• Exercise requirements
The records below must be output exactly, without pictures.

[Given records — start]

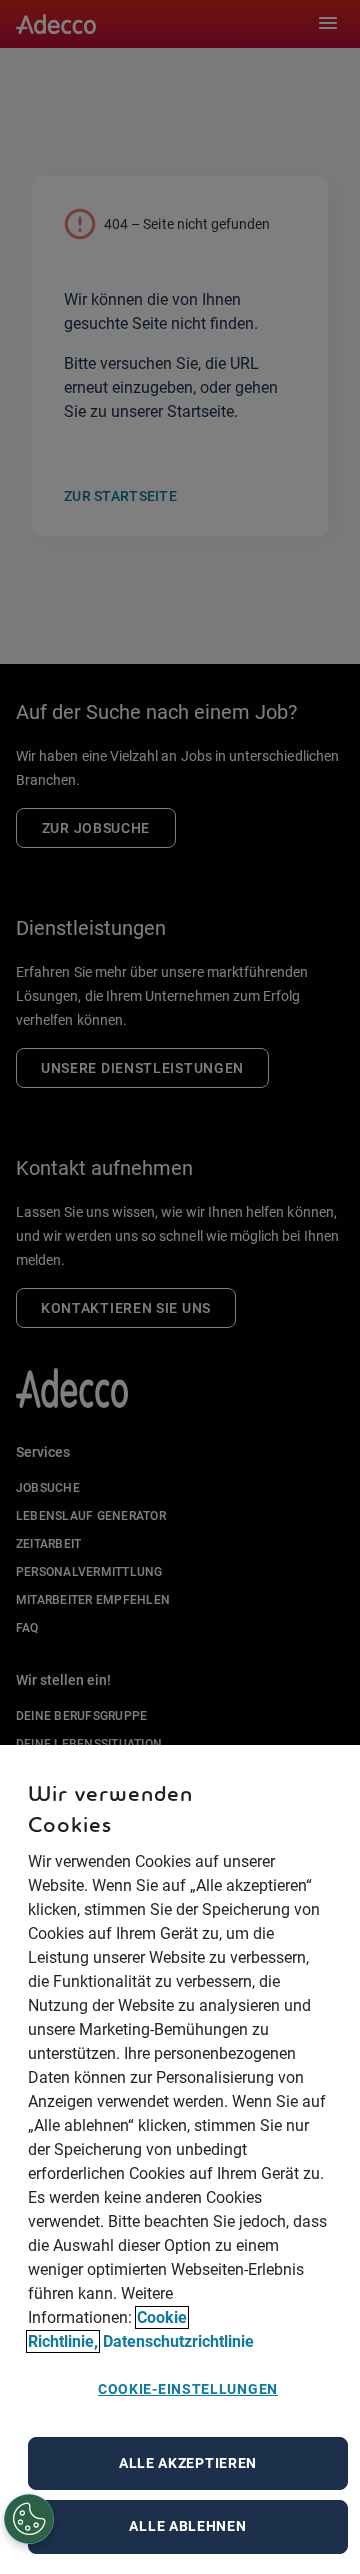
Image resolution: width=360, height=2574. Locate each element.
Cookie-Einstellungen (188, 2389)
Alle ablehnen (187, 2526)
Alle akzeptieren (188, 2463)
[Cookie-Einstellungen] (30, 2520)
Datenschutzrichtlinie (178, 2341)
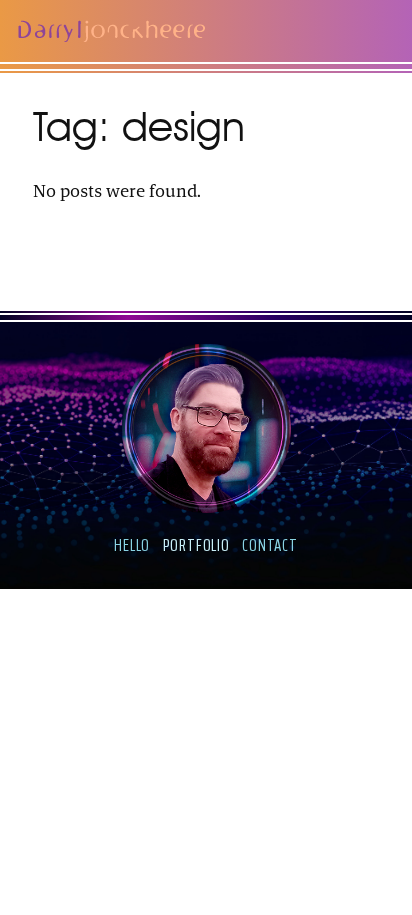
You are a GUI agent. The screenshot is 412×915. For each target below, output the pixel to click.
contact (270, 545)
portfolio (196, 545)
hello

[Given records — finish]

• Answer space
Image resolution: width=360, height=2574. Locate each element.
Cookie-Einstellungen (188, 2389)
Alle ablehnen (187, 2526)
Alle akzeptieren (188, 2463)
[Cookie-Einstellungen] (30, 2520)
Datenschutzrichtlinie (178, 2341)
You are a GUI agent. The screenshot is 412×915. For each target below, output the pixel to click.
contact (270, 545)
portfolio (196, 545)
hello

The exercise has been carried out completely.